TASK PROMPT. Please copy out the full listing that follows exactly; no picture belongs in the copy.

RECORDS SHOWN.

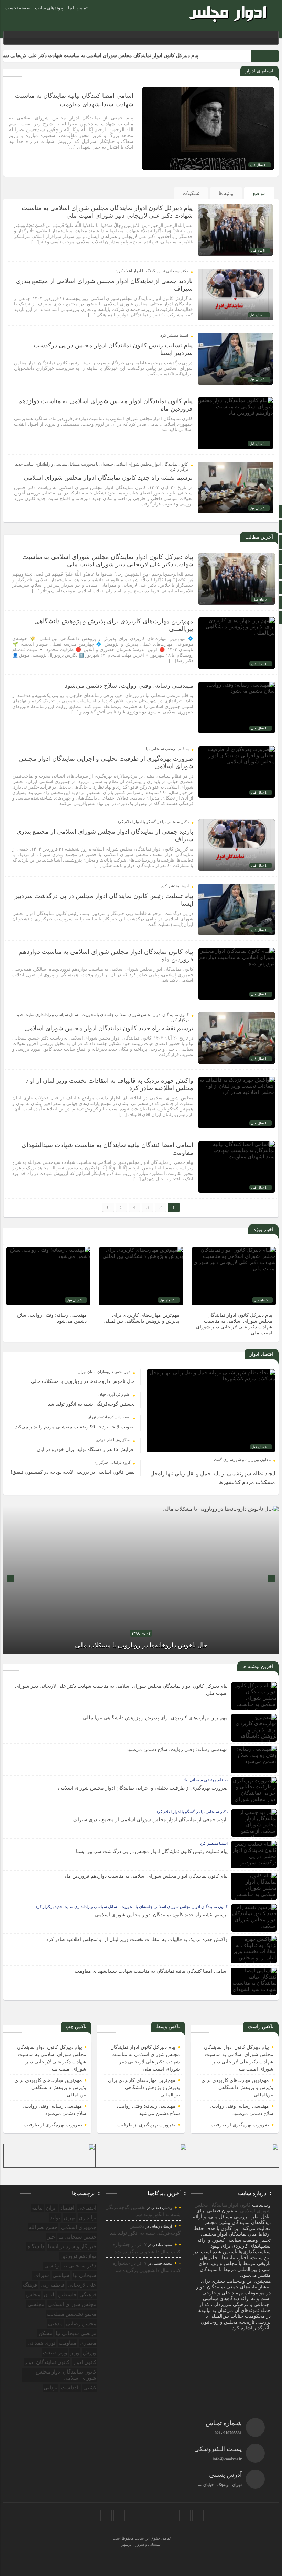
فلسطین (67, 2294)
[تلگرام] (158, 2515)
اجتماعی (87, 2208)
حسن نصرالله (43, 2227)
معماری (88, 2343)
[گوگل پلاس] (145, 2515)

ANSWER.
فلسطین (67, 2294)
[تلگرام] (158, 2515)
اجتماعی (87, 2208)
حسن نصرالله (43, 2227)
معماری (88, 2343)
[گوگل پلاس] (145, 2515)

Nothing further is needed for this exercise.